## Task goal
Write out, word for word, every line from the one containing "King Park Press (81, 170)" through the last line of the records below, both ends included.

====== Records for this task

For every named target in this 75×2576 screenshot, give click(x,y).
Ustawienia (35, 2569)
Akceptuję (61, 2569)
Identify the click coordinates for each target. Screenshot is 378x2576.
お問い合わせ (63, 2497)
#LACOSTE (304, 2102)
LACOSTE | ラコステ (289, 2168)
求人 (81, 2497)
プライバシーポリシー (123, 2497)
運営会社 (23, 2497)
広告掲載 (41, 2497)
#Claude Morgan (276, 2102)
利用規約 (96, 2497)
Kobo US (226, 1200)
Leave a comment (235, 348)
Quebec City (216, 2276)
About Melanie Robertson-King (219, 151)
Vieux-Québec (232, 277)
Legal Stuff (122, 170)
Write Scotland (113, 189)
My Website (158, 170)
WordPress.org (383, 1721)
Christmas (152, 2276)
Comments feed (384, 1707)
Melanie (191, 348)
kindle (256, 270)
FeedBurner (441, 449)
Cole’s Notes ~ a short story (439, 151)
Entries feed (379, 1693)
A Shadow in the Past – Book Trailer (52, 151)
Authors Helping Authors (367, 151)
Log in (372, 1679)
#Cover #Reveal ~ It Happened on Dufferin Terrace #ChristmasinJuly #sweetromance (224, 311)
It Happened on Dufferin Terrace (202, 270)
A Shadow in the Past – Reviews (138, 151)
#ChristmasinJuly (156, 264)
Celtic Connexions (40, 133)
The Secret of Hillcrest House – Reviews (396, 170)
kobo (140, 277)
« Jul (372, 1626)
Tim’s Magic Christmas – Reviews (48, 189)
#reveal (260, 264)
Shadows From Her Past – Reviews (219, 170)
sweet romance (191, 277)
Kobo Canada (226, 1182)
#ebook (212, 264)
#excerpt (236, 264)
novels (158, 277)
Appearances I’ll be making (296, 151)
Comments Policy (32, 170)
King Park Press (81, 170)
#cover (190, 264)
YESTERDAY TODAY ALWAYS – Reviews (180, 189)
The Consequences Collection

============

## Final answer
King Park Press (81, 170)
#cover (190, 264)
YESTERDAY TODAY ALWAYS – Reviews (180, 189)
The Consequences Collection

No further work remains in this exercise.